[Stored data]
-- Opening Marker --

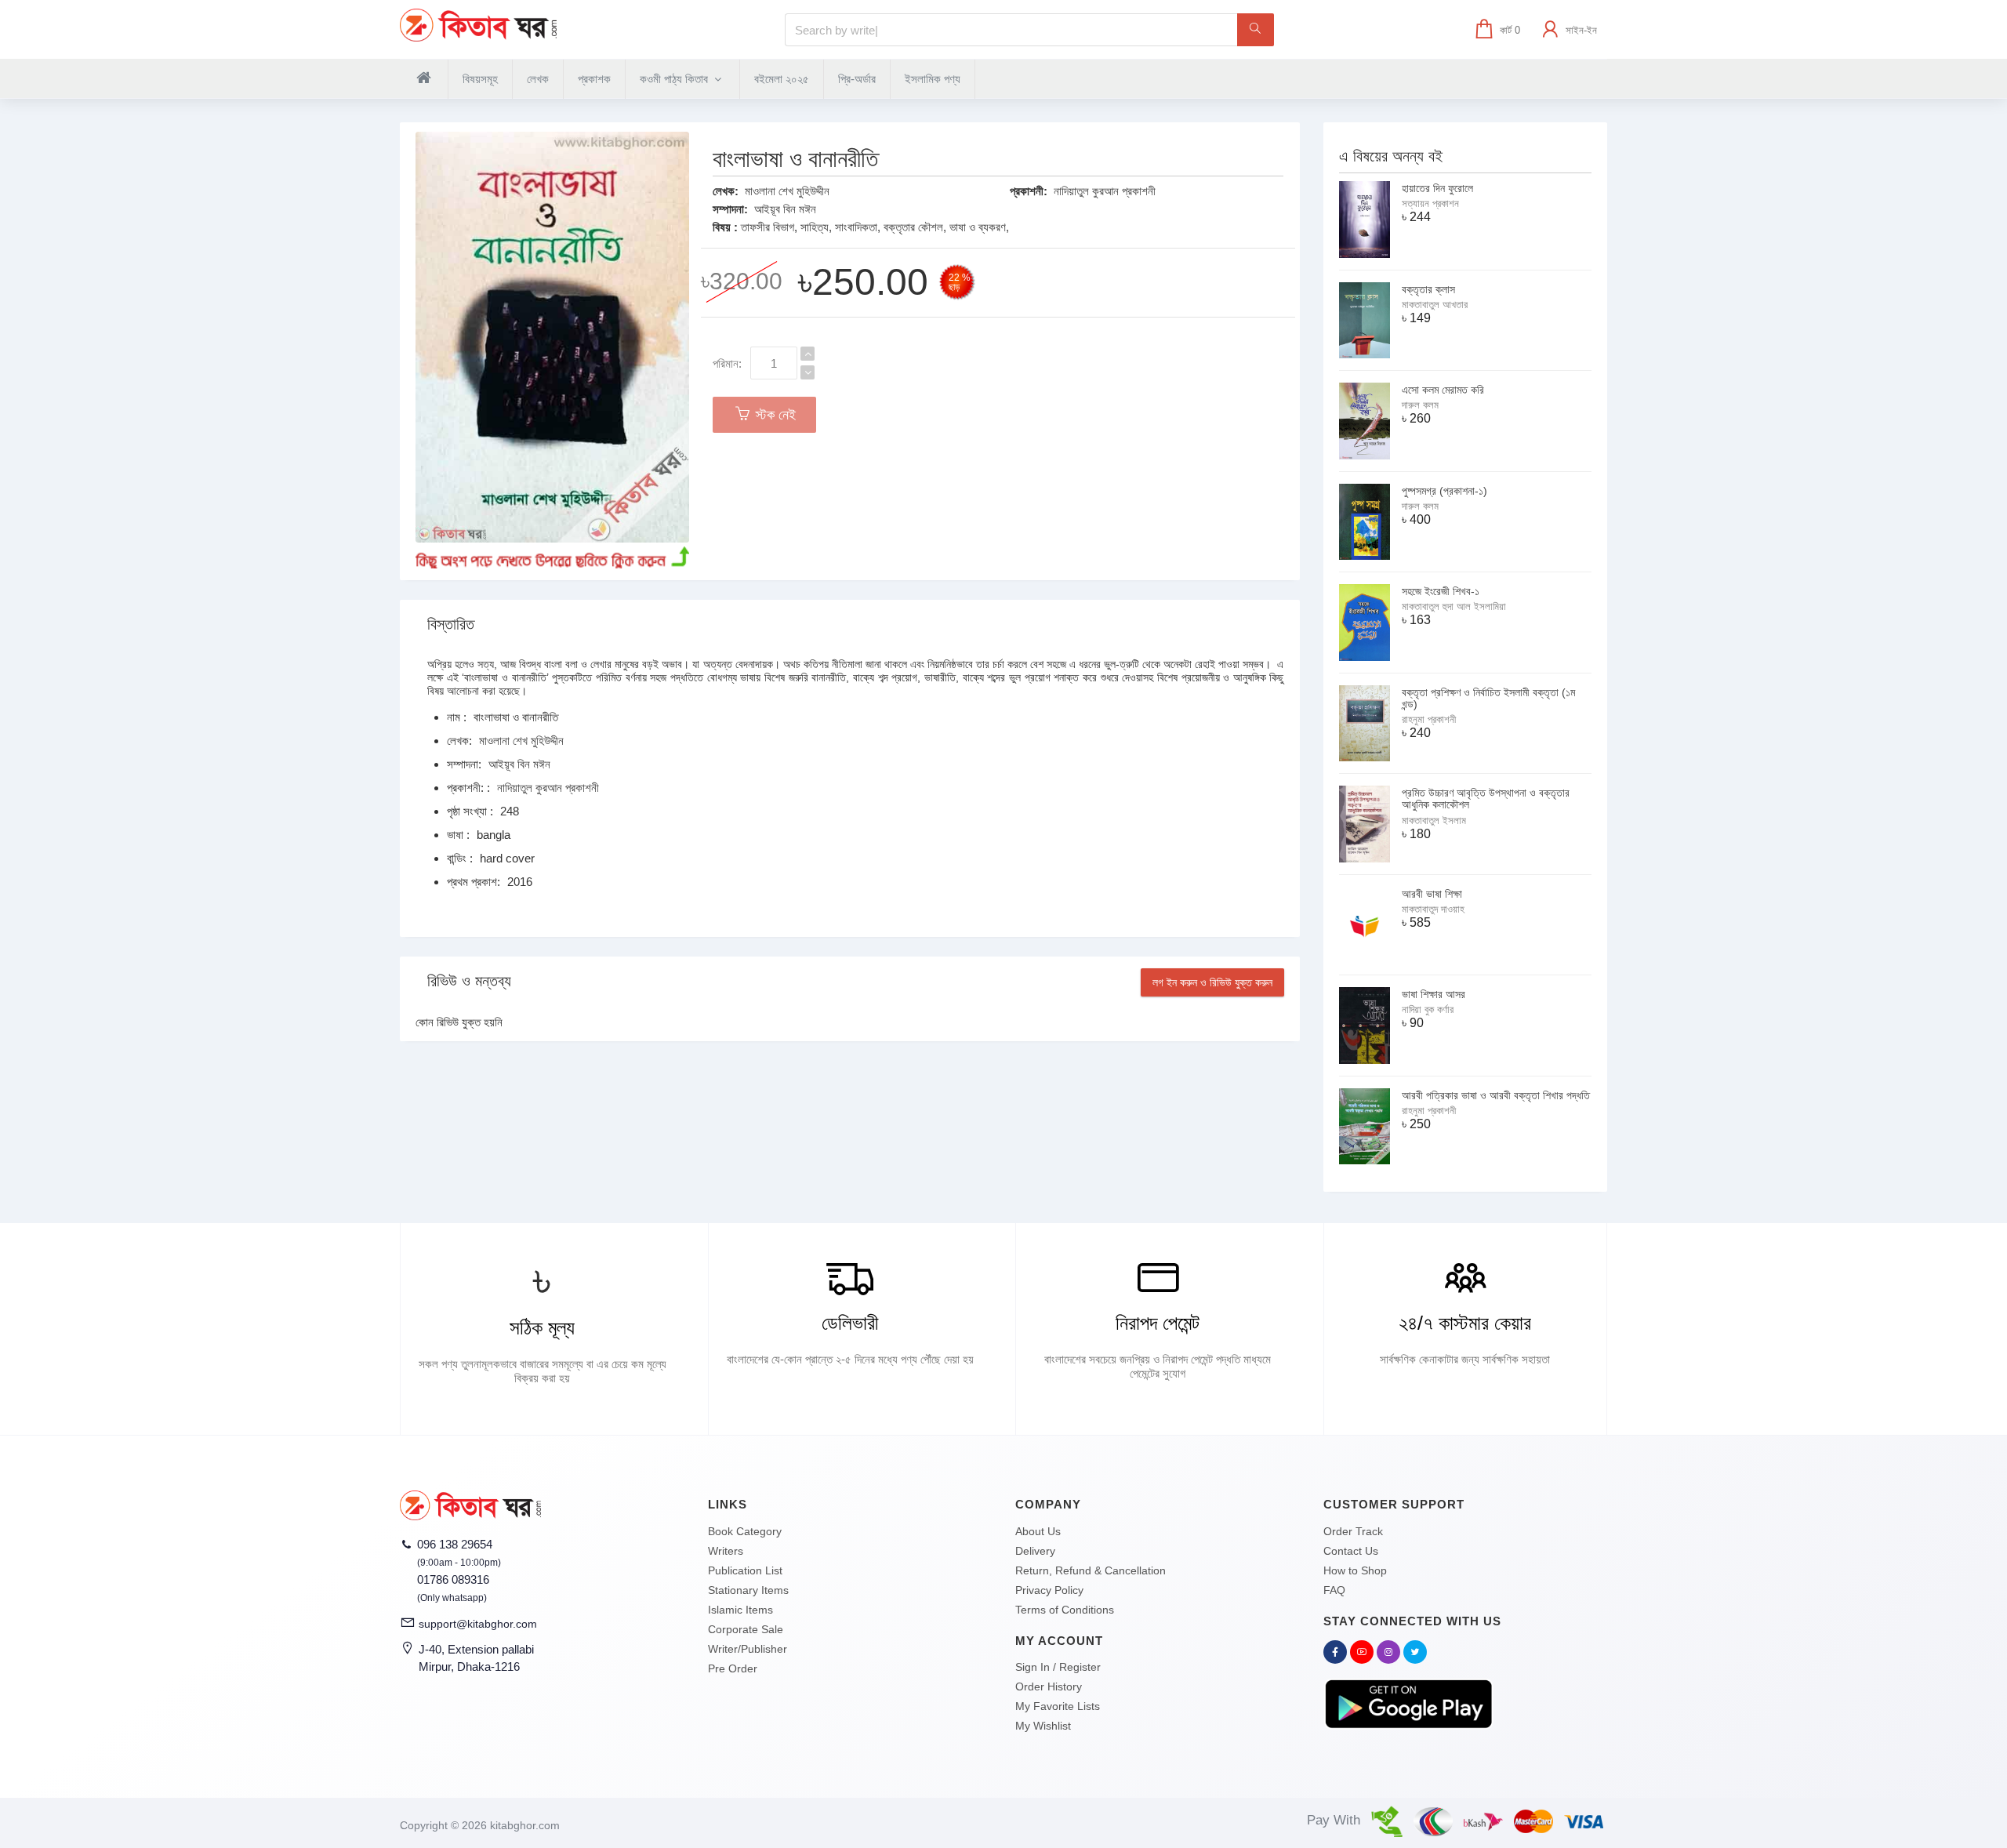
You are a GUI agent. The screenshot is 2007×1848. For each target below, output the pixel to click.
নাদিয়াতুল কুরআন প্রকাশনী (1105, 191)
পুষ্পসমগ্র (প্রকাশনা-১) (1444, 491)
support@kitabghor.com (478, 1623)
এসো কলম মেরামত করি (1443, 389)
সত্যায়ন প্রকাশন (1430, 203)
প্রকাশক (594, 78)
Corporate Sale (745, 1629)
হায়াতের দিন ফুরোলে (1437, 188)
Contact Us (1350, 1551)
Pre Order (732, 1668)
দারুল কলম (1420, 405)
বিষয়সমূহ (480, 78)
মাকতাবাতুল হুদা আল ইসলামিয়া (1454, 606)
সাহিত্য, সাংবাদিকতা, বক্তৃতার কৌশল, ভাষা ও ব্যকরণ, (904, 227)
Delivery (1035, 1551)
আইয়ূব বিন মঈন (785, 209)
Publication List (745, 1570)
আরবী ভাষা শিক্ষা (1432, 894)
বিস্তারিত (450, 624)
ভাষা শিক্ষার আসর (1433, 994)
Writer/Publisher (747, 1649)
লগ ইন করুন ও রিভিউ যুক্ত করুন (1212, 982)
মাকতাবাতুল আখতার (1435, 304)
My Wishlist (1043, 1725)
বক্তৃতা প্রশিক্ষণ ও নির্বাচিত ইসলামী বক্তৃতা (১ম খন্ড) (1488, 698)
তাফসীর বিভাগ (767, 227)
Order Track (1353, 1531)
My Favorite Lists (1057, 1706)
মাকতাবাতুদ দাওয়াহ (1433, 909)
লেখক (538, 78)
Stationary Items (748, 1590)
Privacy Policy (1049, 1590)
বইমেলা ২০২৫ (781, 78)
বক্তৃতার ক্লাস (1428, 289)
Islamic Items (740, 1609)
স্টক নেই (774, 415)
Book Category (745, 1531)
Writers (725, 1551)
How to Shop (1355, 1570)
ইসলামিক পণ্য (932, 78)
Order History (1048, 1686)
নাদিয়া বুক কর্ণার (1428, 1009)
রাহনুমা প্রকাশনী (1429, 719)
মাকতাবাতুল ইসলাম (1434, 820)
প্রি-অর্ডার (857, 78)
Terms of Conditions (1064, 1609)
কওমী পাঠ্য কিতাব (675, 78)
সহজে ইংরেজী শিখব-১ (1440, 591)
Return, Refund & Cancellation (1090, 1570)
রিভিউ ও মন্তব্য (469, 980)
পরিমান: (727, 363)
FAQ (1334, 1590)
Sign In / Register (1058, 1667)
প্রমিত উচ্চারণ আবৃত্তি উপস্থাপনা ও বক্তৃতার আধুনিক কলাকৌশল (1486, 798)
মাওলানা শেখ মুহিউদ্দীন (787, 191)
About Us (1038, 1531)
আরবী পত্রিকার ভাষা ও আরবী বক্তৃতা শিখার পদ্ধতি (1496, 1095)
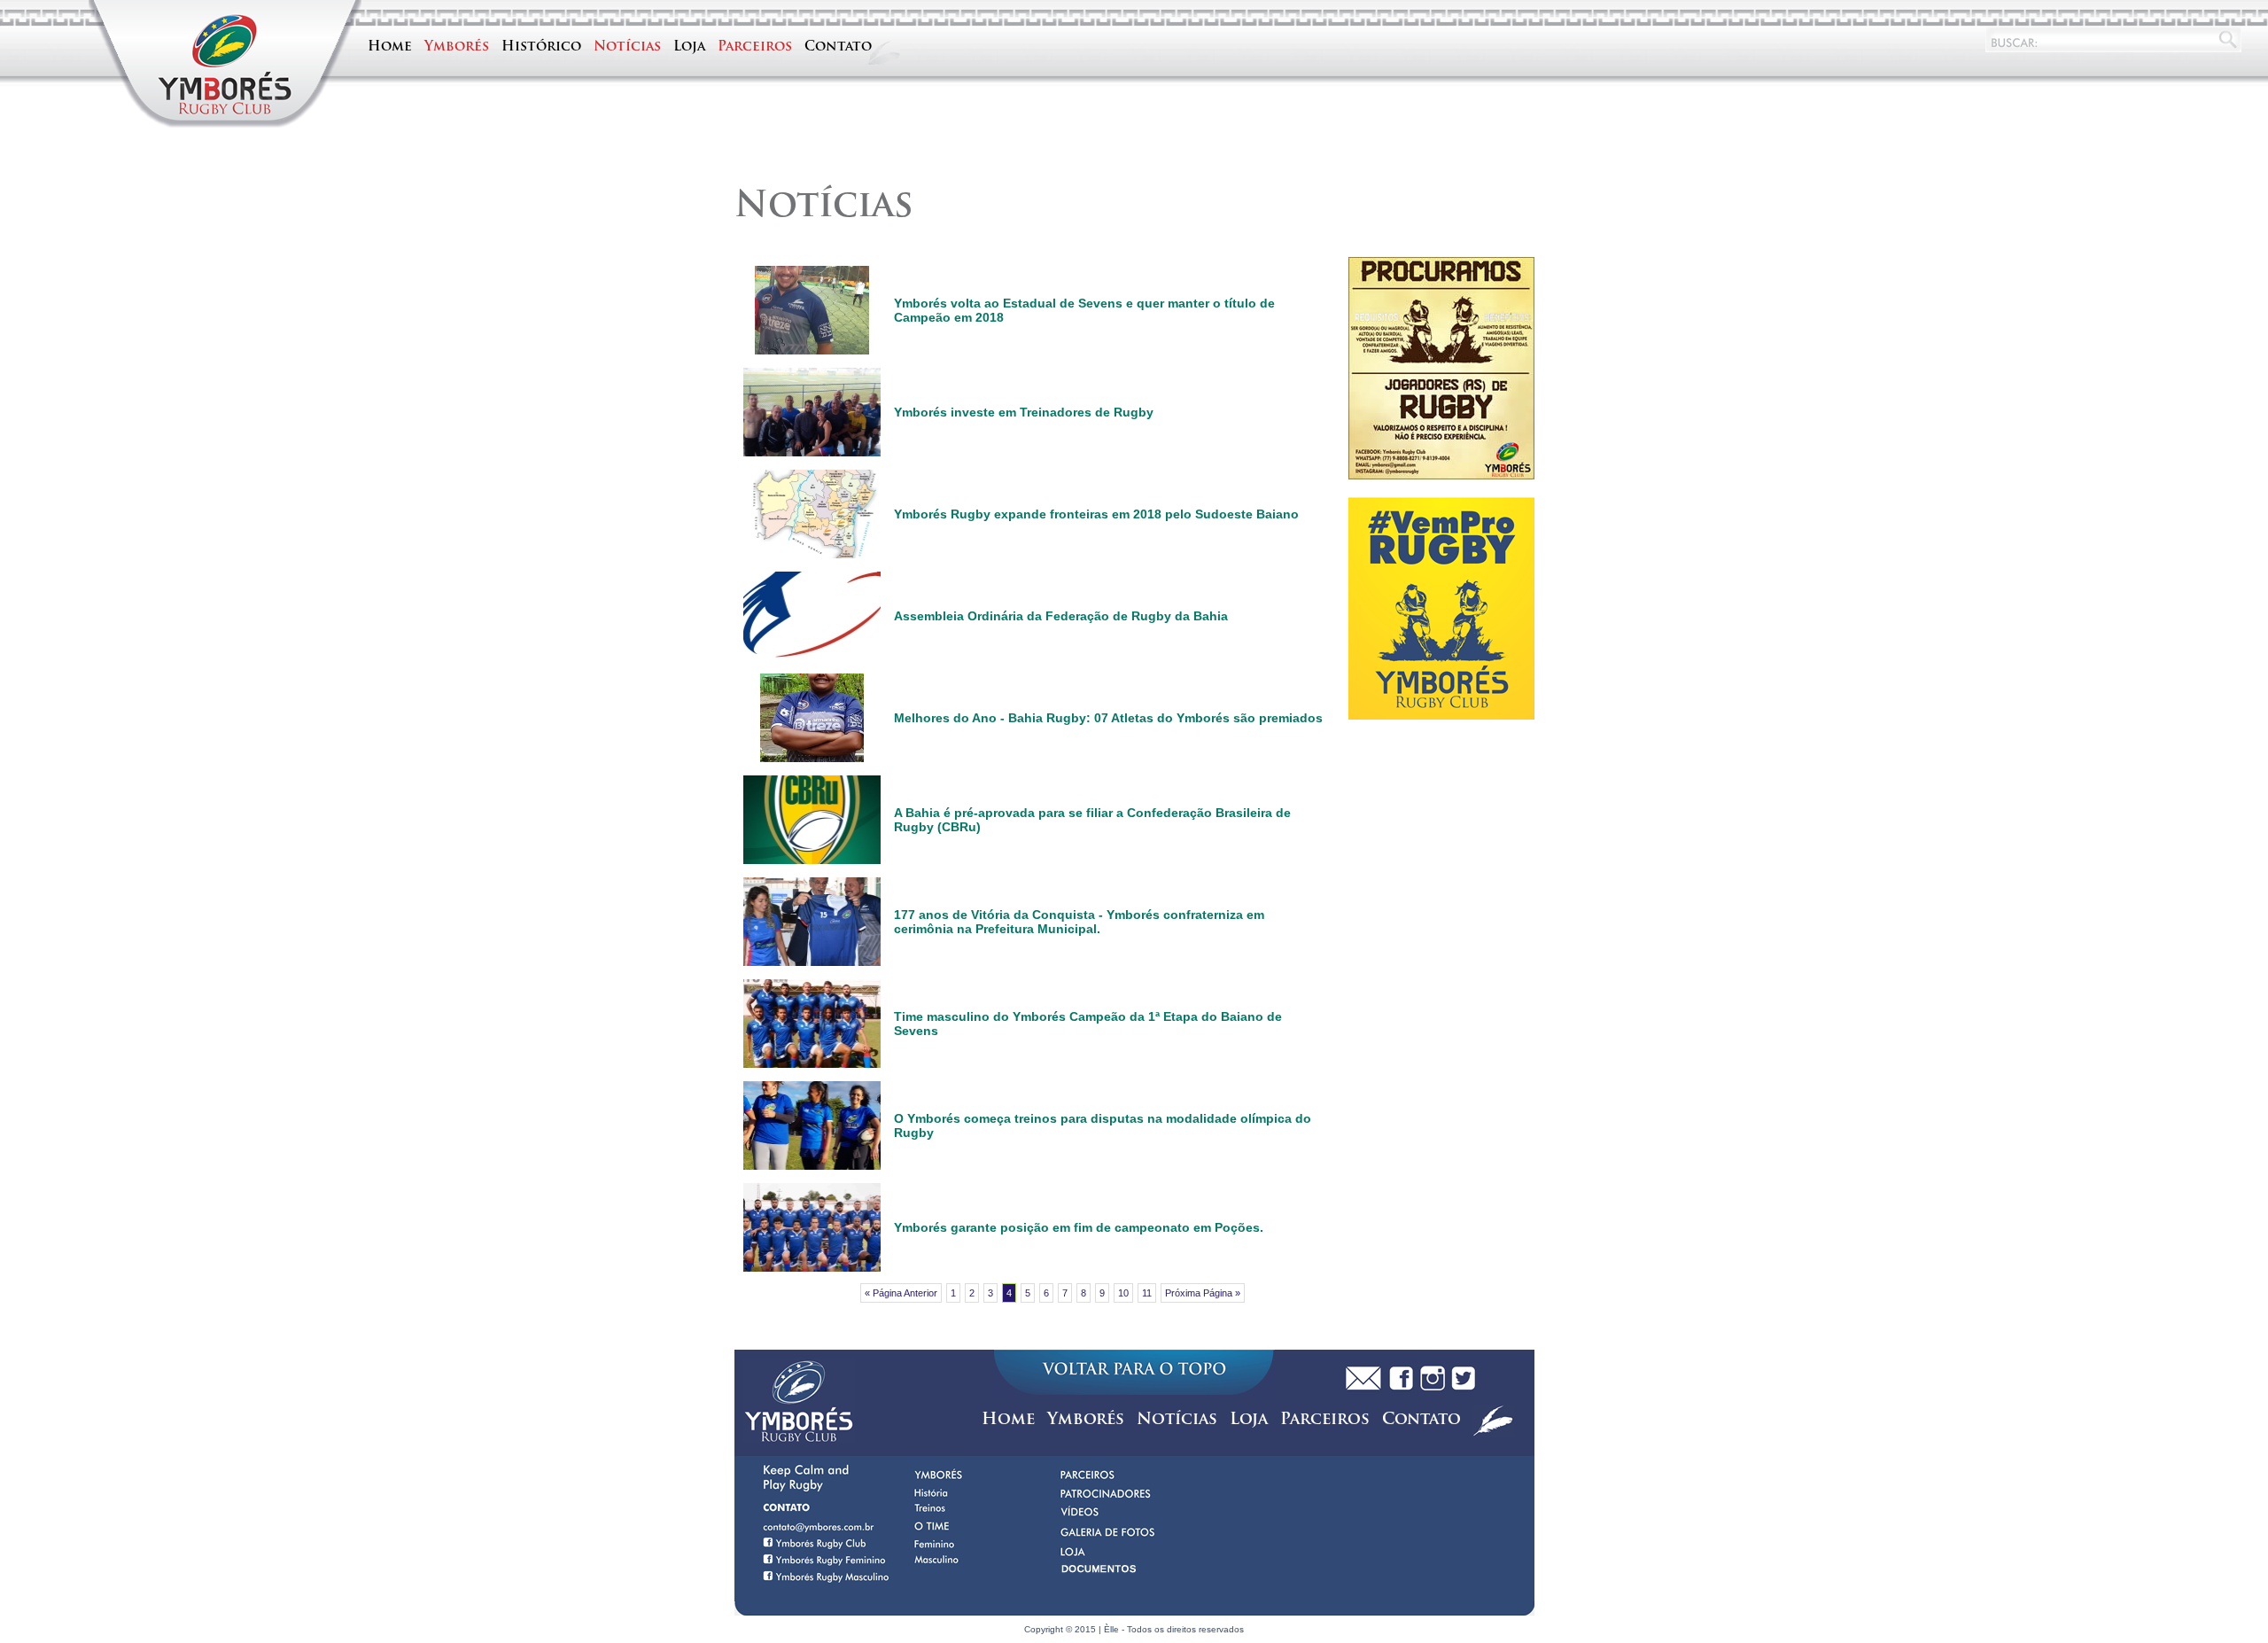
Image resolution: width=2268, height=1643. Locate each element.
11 (1147, 1293)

-- Closing Marker --

• THE PROBLEM:
Please copy, exactly and with nothing else, the lines above beginning at the line that has "সাহিত্য, সাংবাদিকতা, বক্তৃতার" and ending with the line that has "তাফসীর বিভাগ (767, 227)".

• THE ANSWER:
সাহিত্য, সাংবাদিকতা, বক্তৃতার কৌশল, ভাষা ও ব্যকরণ, (904, 227)
Delivery (1035, 1551)
আইয়ূব বিন মঈন (785, 209)
Publication List (745, 1570)
আরবী ভাষা শিক্ষা (1432, 894)
বিস্তারিত (450, 624)
ভাষা শিক্ষার আসর (1433, 994)
Writer/Publisher (747, 1649)
লগ ইন করুন ও রিভিউ যুক্ত করুন (1212, 982)
মাকতাবাতুল আখতার (1435, 304)
My Wishlist (1043, 1725)
বক্তৃতা প্রশিক্ষণ ও নির্বাচিত ইসলামী বক্তৃতা (১ম খন্ড) (1488, 698)
তাফসীর বিভাগ (767, 227)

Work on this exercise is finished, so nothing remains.